The MSP added: “There is a very high threshold which is in the Act which would be up to Police Scotland, and what would have to be said online or in person would be threatening and abusive.”

Ms Rowling was reported to Northumbria police last month for misgendering transgender broadcaster India Willoughby. 

Speaking to media earlier Mr Yousaf said he was “very proud” of the new laws and “very confident in Police Scotland’s ability in order to implement this legislation in the way it should”.

The Herald:

Around 300 people gathered outside the Scottish Parliament to oppose the new legislation.

A coffin bearing a sign reading “We hate hate crime laws” was decorated with masks resembling SNP leader Mr Yousaf and co-leader of the Scottish Greens, Patrick Harvie.

Mark Leslie, an artist, told the Press Association: “People tend to think that if you are against this you want to be abusive. I’m not political, I’m not religious, but I think this law is ammunition for bigots. It’s freaky that records can be stored but they can’t even get crime done.

“The reason I’m here is the Scottish Enlightenment – the church and state should have no power over what people are allowed to say. This is the opposite of the Scottish Enlightenment.”

Sally Wainwright, from Scottish Lesbians, said she knew younger women who were afraid of losing their jobs because of having posted on social media about their desire to maintain female-only spaces.

Ms Wainwright said: “I’m a lesbian and I’m really concerned that our voices are never heard – this act will make it more difficult for us to speak. It completely interferes with freedom of speech."

READ MORE: Humza Yousaf unveils £30m spending to tackle waiting lists

Meanwhile, speaking to journalists in Drumchapel, Scottish Labour leader Anas Sarwar was asked if he would repeal the new Act if he was to become First Minister. 

He said: "The biggest flaw in the Hate Crime Act is that misogyny was not included.

"That was an amendment that we had, sadly, an amendment that was voted down.

"It was something that we maintained throughout every stage and then in our manifesto as well that we would include misogyny in the Hate Crime Act.

"I think the biggest challenge is that what parliament intended, and what parliament passed is now flawed in terms of its implementation and its messaging.

"I think the government has messed up the implementation, they've messed up the message, and they haven't adequately resourced our police officers."

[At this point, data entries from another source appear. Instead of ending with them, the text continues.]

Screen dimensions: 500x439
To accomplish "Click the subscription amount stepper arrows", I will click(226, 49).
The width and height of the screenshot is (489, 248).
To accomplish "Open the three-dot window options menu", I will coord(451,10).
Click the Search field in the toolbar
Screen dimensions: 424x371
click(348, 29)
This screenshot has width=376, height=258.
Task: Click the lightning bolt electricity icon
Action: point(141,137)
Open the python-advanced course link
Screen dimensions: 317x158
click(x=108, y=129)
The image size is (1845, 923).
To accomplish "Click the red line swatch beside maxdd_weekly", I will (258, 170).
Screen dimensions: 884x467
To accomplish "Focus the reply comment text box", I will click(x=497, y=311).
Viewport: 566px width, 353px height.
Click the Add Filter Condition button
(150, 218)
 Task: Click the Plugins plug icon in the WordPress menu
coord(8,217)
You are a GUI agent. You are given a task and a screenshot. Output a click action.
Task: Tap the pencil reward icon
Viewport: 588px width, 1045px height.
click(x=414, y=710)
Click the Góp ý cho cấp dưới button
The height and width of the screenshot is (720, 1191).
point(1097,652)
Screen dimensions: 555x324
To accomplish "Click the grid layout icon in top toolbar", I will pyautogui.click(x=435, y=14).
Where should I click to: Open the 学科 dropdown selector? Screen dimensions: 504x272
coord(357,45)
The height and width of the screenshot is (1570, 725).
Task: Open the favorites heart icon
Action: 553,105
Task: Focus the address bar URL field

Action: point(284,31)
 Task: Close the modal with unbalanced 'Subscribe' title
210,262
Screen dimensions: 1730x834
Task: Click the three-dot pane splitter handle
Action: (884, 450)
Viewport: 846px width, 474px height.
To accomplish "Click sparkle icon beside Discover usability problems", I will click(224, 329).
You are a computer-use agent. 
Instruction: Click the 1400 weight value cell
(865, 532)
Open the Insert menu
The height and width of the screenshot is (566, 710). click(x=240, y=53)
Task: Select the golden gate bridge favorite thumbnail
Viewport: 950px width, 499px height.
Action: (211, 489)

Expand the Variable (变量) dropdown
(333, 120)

"The point I'm making is that I don't think this is an issue of repeal," he added.

"How do you correct the flaws or the missing pieces in the legislation? And how do you correct the implementation, the messaging and the resourcing of this legislation?"

Mr Sarwar said the government was "undermining goodwill from the public."

Scottish Conservative shadow justice secretary Russell Findlay said JK Rowling spoke "for many women across Scotland who see Humza Yousaf’s hate crime law for what it is - another SNP attack on women’s rights, just as we saw with Nicola Sturgeon's gender self-ID legislation."

He added: “While gender self-ID has rightly been put in the bin, Yousaf's dangerous hate crime law should follow.”